«Quand il y a toujours un homme qui nous dit : “Laisse-moi m’occuper de ça”, tu commences à douter de toi », explique la photographe Verena Brüning à la journaliste Wanda Sachs du Berliner. Mais à bord du brick Roald Amundsen, durant l’hiver 2022-2023, sur la route des Antilles, aucun homme n’a pu prononcer cette phrase… parce que les quarante-sept membres d’équipage, stagiaires ayant plus ou moins d’expérience ou marins professionnels, étaient des femmes !
Cette transatlantique, accomplie en vingt-quatre jours depuis les îles Canaries, avait pour cadre le Roald Amundsen, long de 49,80 mètres, appartenant à une association d’apprentissage et de découverte de la navigation à bord des voiliers, LebenLernen auf Segelschiffen e. V. Une habituée des unités traditionnelles, Verena Brüning, par ailleurs photographe, était à bord. De cette traversée, elle a tiré – au moins – deux choses importantes : une prise de conscience de ses propres capacités en tant que femme, et un livre publié avec une sélection de cent vingt-et-une photographies, Windsbraut, littéralement « la fiancée du vent » (März, mars 2024).

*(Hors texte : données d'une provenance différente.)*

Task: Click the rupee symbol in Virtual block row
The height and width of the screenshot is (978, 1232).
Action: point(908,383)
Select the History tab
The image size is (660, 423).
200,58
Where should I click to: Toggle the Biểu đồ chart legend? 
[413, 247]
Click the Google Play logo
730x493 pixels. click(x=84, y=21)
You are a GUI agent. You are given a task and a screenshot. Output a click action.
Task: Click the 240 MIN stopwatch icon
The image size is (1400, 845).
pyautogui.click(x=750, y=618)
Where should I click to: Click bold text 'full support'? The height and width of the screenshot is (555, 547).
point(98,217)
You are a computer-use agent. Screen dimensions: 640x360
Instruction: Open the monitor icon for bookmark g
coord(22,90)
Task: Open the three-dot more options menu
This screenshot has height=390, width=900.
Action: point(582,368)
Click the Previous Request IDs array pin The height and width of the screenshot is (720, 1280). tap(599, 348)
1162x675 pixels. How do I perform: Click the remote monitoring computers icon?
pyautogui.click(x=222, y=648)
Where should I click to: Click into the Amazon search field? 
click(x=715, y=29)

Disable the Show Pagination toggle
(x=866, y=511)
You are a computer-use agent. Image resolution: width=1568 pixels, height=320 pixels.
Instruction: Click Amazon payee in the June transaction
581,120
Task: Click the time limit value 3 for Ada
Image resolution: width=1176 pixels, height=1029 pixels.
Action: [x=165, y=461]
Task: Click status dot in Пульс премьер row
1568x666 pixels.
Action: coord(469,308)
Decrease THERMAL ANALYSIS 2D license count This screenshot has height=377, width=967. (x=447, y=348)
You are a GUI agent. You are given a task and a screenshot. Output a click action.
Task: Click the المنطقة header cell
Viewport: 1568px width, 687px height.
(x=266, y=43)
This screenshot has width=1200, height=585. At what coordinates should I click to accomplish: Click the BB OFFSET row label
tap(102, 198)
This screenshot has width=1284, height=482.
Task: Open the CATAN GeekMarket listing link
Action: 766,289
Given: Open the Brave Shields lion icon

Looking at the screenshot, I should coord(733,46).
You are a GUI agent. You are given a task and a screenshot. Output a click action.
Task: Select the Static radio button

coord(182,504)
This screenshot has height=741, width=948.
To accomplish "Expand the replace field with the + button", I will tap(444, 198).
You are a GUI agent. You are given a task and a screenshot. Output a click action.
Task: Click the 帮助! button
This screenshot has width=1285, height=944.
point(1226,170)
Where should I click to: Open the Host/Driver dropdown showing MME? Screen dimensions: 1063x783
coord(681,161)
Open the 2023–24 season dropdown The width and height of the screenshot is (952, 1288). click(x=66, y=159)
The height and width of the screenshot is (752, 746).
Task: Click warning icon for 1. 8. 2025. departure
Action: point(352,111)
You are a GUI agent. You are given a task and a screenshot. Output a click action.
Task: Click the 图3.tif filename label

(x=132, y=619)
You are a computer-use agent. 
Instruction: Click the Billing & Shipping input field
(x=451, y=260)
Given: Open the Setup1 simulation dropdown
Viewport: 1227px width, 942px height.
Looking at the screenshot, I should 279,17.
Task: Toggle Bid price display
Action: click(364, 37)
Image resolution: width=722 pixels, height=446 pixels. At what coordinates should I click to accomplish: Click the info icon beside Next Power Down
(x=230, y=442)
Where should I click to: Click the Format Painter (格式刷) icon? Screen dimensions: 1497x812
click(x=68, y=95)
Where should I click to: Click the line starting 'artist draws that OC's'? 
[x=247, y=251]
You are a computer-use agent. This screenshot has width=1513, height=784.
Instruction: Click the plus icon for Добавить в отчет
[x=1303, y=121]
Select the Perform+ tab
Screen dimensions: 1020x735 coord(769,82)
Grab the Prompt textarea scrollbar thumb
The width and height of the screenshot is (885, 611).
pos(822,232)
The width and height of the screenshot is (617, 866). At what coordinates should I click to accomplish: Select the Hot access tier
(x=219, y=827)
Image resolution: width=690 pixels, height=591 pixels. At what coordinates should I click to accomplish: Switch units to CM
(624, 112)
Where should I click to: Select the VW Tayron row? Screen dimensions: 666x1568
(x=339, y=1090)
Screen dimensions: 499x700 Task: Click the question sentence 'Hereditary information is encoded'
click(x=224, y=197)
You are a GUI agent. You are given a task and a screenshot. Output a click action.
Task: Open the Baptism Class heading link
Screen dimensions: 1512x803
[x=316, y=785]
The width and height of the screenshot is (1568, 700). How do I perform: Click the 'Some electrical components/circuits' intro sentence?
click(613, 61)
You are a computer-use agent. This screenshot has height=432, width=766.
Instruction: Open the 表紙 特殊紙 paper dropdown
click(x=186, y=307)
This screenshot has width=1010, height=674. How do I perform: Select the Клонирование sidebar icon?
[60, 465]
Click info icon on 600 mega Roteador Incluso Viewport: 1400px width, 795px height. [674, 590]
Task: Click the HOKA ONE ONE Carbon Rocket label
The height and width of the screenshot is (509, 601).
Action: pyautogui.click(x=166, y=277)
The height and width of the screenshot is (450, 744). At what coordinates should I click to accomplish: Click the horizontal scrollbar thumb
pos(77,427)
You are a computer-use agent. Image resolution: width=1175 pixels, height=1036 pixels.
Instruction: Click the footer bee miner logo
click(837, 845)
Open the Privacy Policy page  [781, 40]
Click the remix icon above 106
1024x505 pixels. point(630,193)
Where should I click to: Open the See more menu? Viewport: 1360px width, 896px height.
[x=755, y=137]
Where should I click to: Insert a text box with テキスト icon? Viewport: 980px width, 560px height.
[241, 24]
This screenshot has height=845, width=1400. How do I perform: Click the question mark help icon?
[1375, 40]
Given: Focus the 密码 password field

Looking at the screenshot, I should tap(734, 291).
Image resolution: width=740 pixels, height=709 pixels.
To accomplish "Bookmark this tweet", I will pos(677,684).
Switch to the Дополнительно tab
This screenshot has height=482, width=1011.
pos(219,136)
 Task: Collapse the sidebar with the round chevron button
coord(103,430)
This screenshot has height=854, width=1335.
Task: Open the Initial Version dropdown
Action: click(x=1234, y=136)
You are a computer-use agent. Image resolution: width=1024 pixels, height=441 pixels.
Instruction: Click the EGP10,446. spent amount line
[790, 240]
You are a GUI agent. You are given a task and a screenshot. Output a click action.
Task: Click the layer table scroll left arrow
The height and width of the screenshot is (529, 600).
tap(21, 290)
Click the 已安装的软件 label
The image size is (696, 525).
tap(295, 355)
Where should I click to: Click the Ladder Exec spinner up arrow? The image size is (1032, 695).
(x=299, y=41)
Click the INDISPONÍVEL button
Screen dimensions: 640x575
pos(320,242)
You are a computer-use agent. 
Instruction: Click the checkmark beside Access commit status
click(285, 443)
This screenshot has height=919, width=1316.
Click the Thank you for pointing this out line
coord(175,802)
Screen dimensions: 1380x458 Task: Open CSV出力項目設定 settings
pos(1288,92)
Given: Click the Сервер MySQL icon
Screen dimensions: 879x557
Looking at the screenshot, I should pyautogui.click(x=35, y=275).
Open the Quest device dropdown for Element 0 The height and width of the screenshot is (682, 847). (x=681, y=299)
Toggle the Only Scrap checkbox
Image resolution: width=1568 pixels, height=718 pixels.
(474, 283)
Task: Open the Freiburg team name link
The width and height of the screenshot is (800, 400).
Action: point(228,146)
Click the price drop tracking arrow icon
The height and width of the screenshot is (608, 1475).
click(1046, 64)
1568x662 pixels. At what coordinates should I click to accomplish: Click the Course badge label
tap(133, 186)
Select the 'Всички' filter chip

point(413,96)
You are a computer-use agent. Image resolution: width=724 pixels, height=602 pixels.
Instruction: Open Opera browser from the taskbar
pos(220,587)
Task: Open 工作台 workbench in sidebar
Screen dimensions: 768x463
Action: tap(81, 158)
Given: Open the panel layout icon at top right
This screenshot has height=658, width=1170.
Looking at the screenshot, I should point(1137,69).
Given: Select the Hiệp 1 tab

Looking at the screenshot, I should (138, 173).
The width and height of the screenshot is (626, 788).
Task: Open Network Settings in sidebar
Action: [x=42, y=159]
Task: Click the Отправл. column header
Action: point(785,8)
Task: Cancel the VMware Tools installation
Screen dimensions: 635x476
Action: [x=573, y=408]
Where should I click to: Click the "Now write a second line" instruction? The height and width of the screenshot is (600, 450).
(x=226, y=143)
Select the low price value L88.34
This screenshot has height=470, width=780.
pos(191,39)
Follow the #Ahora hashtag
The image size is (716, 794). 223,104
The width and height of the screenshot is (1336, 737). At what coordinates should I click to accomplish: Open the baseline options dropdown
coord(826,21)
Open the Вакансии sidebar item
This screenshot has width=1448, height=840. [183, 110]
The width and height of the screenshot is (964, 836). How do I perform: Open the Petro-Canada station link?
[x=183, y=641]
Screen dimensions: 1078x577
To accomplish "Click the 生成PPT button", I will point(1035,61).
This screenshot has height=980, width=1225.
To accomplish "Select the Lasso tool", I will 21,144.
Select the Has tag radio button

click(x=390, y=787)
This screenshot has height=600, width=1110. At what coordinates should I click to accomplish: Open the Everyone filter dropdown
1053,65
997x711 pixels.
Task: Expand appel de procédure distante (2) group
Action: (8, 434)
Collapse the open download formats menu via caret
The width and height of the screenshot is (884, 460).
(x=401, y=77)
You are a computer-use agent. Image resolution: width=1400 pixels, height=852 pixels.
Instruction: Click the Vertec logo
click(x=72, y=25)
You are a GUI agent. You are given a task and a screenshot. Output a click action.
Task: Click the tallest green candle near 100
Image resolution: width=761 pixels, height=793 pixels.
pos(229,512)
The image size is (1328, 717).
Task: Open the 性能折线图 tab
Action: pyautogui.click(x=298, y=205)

Si l’insistance sur le côté « exceptionnel » de l’événement est un peu lassante, il n’en reste pas moins que c’est la première fois qu’un équipage entièrement féminin traverse l’Atlantique à bord d’un voilier traditionnel.
Les photos montrent des moments du quotidien à bord, entre apprentissage de la voile ou de la cartographie, moments de détente, de jeux ou de contemplation, sans cacher les difficultés de la promiscuité. Assez banal somme toute, pour ceux et celles qui connaissent la vie en équipage au grand large. Sauf que Verena Brüning insiste dans son livre sur la camaraderie, l’entraide et l’écoute, qu’elle a très peu expérimentées au cours de ses autres embarquements avec des équipages mixtes, où les chefs de bord – souvent des hommes – ont une « tendance à montrer leurs muscles, un peu à la Popeye ». Chez la capitaine Cornelia Rothkegel, rien de tout cela, mais plutôt une ouverture à la discussion. Verena espère que son livre donnera « envie à d’autres personnes, femmes ou hommes, de sortir de leur zone de confort » et d’oser prendre le large. M. L.-C.